■ Passage to read ■
━━━━━━━━
Credit: R. B. Alley © Penn State is licensed under CC BY-NC-SA 4.0

As shown in the close-up picture of a granite boulder below, granite usually is composed of four minerals: quartz (which is almost pure silica, with silica in turn composed of the elements silicon and oxygen), potassium feldspar and sodium-calcium feldspar (mostly silica, with a little aluminum replacing some of the silicon, and potassium, sodium or calcium added for balance), and a dark silica-bearing mineral containing iron and magnesium (often a dark mica called biotite). The eight elements named in this paragraph make up almost 99% of the atoms in the rocks of the crust of the Earth. (Helping living things survive and running our economy requires many other elements that are quite rare in rocks, one reason that geologists are hired to find valuable, rare things and help mine them.)

Close-up view of a part of a granite boulder. More details in the caption below.
Close-up view of a part of a granite boulder, also in Rocky Mountain National Park, with Dr. Alley's index finger for scale. The large crystal just above and right of the finger is a feldspar (there are two different kinds of feldspar here, but they look similar). The small gray spots are quartz, and the darker spots are biotite mica. The different mineral grains are identified by Dr. Alley in the video just above, beginning at about 2:00 minutes.
Credit: R. B. Alley © Penn State is licensed under CC BY-NC-SA 4.0

When granite interacts with carbonic acid, several things happen. Typically, for most of the minerals in most environments:

  • Iron (Fe) rusts. It picks up water and oxygen and remains in the soil as little pieces of rust.
  • The aluminum (Al), potassium (K), and silica (SiO2) from the feldspars and from the dark mineral rearrange into new minerals, called clays, that also include some water.
  • The calcium (Ca), sodium (Na), and magnesium (Mg) dissolve in water and wash away.
  • Most of the quartz (silica as a mineral) sits there almost unchanged as quartz sand (a little of it may dissolve and wash away, but most stays).

One can write a sort of equation:

Granite → rust + clay + (dissolved-and-washed-away Ca + Na + Mg) + quartz sand

The rust, sand, and clay left behind, plus a little organic material often including worm poop, become the indispensable layer we know as soil. (And, if you have ever tried to drive a car on soft soil during a rainstorm and had your tires sink in and get stuck, you may call the soil “mud”, possibly with some bad words added.)
━━━━━━━━
■ Source data ■
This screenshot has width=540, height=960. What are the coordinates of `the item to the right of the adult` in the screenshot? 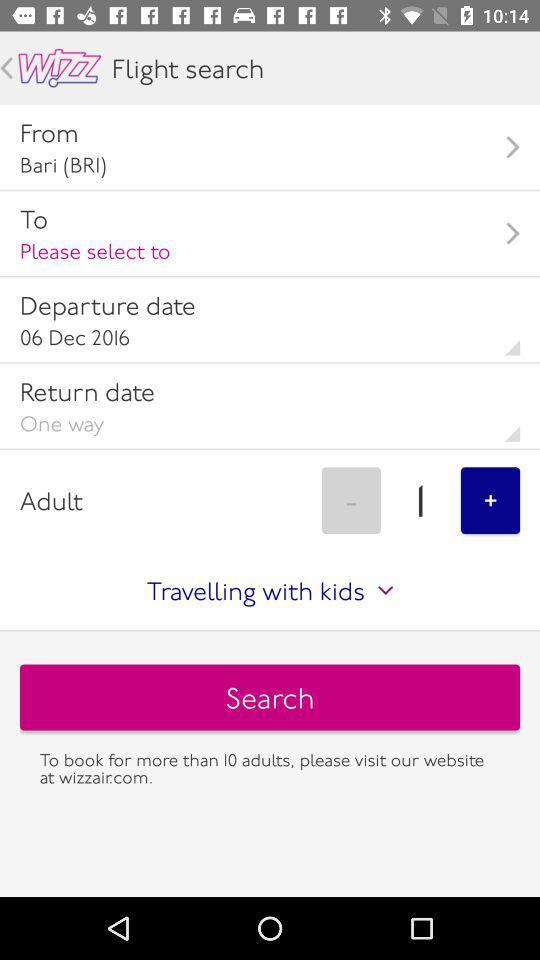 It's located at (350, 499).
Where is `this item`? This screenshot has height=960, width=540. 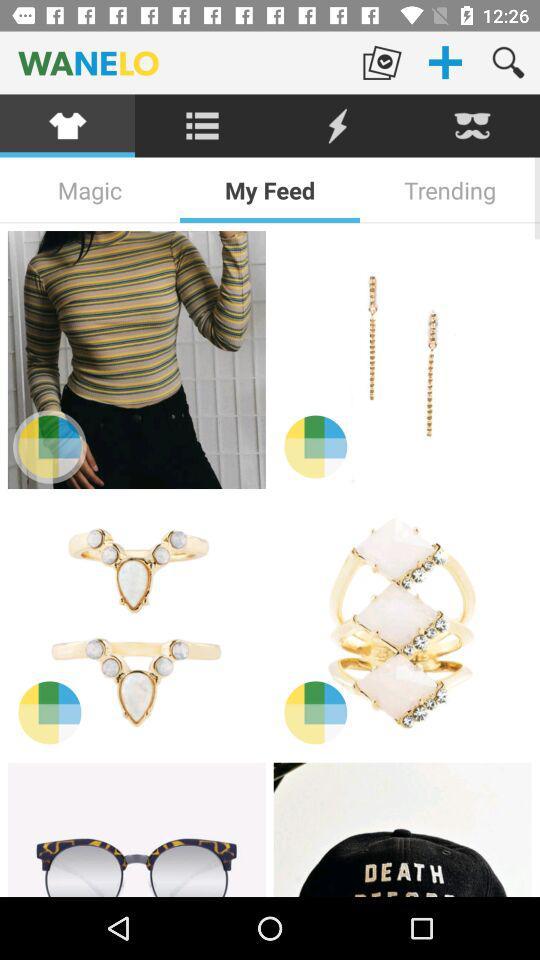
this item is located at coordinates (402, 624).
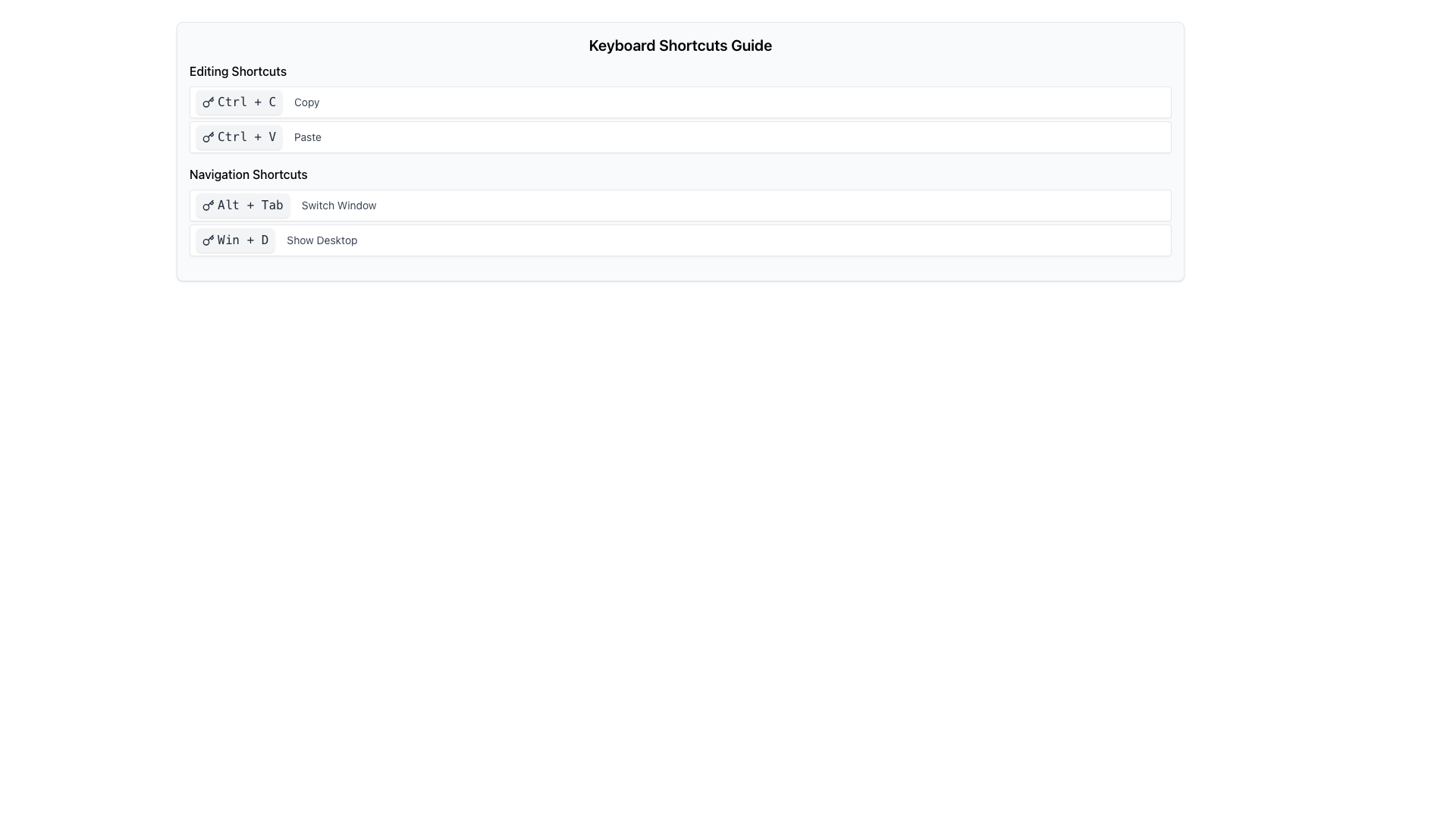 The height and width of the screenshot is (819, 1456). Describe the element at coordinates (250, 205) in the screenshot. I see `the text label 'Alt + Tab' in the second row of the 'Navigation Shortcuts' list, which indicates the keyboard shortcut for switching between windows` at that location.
━━━━━━━━
■ Tasks and exercises ■
1. Answer the following about the passage on granite and soil.
(a) Which dark mica is often the iron- and magnesium-bearing mineral in granite?
(b) What share of the atoms in the rocks of Earth's crust do the eight named elements make up?
(c) What happens to the calcium, sodium, and magnesium when granite interacts with carbonic acid?
2. Carry on the passage on granite and soil, beginning after its final sentence.

■ Expected results ■
1.
(a) Biotite.
(b) Almost 99%.
(c) They dissolve in water and wash away.

2.
The calcium and silica that dissolve and wash into the ocean are used by sea creatures to make shells, the dissolved magnesium washed into the ocean often ends up reacting with hot rocks at spreading ridges to make new minerals in the seafloor or goes into some of the shells, and the dissolved sodium accumulates in the ocean to make it salty. (Eventually, the ocean loses some salt, often by the salty water getting trapped in spaces in sea-floor sediments and going down subduction zones to feed volcanoes; evaporation of water in restricted basins also may cause deposition of some salt.)

You should recognize that this is a very general description of what happens; were it this easy, there would not be hundreds of soil scientists working to understand this important layer in which most of our food grows. In general, the hotter and wetter the climate, the more stuff is removed—rust and quartz sand can be dissolved in some tropical soils, leaving aluminum compounds that we mine for use in making aluminum. In dryland soils, calcium and magnesium may be left behind forming special desert soils, or sodium may be left behind forming salty soils in which little or nothing will grow.

You also should recognize that the “chunks” in soil – rust, clay, sand, and organic materials – can be carried away by streams or wind, or glaciers, but as chunks rather than invisible dissolved materials. We discuss this loss of chunks in the next sections. If chunks are carried away more rapidly than new ones are formed, the soil will thin, and we will find it difficult to grow food to feed ourselves (this is what Teddy Roosevelt worried about in the quote at the start of this Module). The chunks eventually are carried to the oceans and deposited as sediment on the seafloor, together with a lot of shells.

Recycling

Granite may form beneath a volcano in a subduction zone. We have just seen that the granite then will begin to break down, making dissolved things and chunks. Eventually, the chunks are carried to the sea, by rivers and glaciers and wind (we will study this transport soon), while the dissolved things also go to the sea where they are turned into shells or other things. Sediment consisting of these chunks and shells, with some of the salty water in the spaces, is then taken down subduction zones to feed volcanoes that make granite. Some of the shells even contain a little carbon, and some dead things containing carbon are buried in the sediments, and some of this carbon is taken down subduction zones and supplies carbon dioxide to the volcanoes with water, helping make carbonic acid that weathers the granite.

If this looks like a cycle, it is! The Earth really does cycle, and recycle, everything! But, going around this loop once takes at least millions of years, and may take a lot longer than that, issues we'll discuss later.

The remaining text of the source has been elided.